_Task to complete_:
Line by line, transcribe the material shown below exactly.

_Supplied data_:
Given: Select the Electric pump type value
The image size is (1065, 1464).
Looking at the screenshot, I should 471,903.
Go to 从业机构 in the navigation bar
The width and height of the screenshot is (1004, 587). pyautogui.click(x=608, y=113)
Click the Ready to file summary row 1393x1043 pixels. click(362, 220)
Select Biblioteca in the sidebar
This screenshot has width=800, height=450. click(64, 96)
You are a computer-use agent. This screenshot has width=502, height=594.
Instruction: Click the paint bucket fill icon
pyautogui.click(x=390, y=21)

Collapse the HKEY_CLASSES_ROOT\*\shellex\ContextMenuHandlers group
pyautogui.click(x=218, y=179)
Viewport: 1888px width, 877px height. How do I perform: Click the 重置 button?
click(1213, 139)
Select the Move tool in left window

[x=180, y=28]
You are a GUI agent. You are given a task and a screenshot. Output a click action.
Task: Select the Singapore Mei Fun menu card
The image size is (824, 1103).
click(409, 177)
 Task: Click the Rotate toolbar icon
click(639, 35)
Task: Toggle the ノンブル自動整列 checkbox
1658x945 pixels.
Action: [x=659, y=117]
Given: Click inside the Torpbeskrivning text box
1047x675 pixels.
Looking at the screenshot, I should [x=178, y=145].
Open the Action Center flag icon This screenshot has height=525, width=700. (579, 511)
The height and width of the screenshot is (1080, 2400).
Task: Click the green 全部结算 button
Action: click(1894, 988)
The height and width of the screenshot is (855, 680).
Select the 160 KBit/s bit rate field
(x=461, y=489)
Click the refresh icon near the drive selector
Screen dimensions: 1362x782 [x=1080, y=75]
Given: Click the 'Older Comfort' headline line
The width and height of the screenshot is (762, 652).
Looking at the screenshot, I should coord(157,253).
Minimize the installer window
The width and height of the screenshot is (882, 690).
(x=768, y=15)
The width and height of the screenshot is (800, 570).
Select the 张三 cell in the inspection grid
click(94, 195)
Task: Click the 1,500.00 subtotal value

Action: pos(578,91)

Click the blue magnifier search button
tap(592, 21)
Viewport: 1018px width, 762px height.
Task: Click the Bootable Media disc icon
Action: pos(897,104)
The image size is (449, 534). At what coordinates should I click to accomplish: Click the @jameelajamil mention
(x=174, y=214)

_Result_:
Given: Select the Electric pump type value
The image size is (1065, 1464).
Looking at the screenshot, I should 471,903.
Go to 从业机构 in the navigation bar
The width and height of the screenshot is (1004, 587). pyautogui.click(x=608, y=113)
Click the Ready to file summary row 1393x1043 pixels. click(362, 220)
Select Biblioteca in the sidebar
This screenshot has width=800, height=450. click(64, 96)
You are a computer-use agent. This screenshot has width=502, height=594.
Instruction: Click the paint bucket fill icon
pyautogui.click(x=390, y=21)

Collapse the HKEY_CLASSES_ROOT\*\shellex\ContextMenuHandlers group
pyautogui.click(x=218, y=179)
Viewport: 1888px width, 877px height. How do I perform: Click the 重置 button?
click(1213, 139)
Select the Move tool in left window

[x=180, y=28]
You are a GUI agent. You are given a task and a screenshot. Output a click action.
Task: Select the Singapore Mei Fun menu card
The image size is (824, 1103).
click(409, 177)
 Task: Click the Rotate toolbar icon
click(639, 35)
Task: Toggle the ノンブル自動整列 checkbox
1658x945 pixels.
Action: [x=659, y=117]
Given: Click inside the Torpbeskrivning text box
1047x675 pixels.
Looking at the screenshot, I should [x=178, y=145].
Open the Action Center flag icon This screenshot has height=525, width=700. (579, 511)
The height and width of the screenshot is (1080, 2400).
Task: Click the green 全部结算 button
Action: click(1894, 988)
The height and width of the screenshot is (855, 680).
Select the 160 KBit/s bit rate field
(x=461, y=489)
Click the refresh icon near the drive selector
Screen dimensions: 1362x782 [x=1080, y=75]
Given: Click the 'Older Comfort' headline line
The width and height of the screenshot is (762, 652).
Looking at the screenshot, I should coord(157,253).
Minimize the installer window
The width and height of the screenshot is (882, 690).
(x=768, y=15)
The width and height of the screenshot is (800, 570).
Select the 张三 cell in the inspection grid
click(94, 195)
Task: Click the 1,500.00 subtotal value

Action: pos(578,91)

Click the blue magnifier search button
tap(592, 21)
Viewport: 1018px width, 762px height.
Task: Click the Bootable Media disc icon
Action: pos(897,104)
The image size is (449, 534). At what coordinates should I click to accomplish: Click the @jameelajamil mention
(x=174, y=214)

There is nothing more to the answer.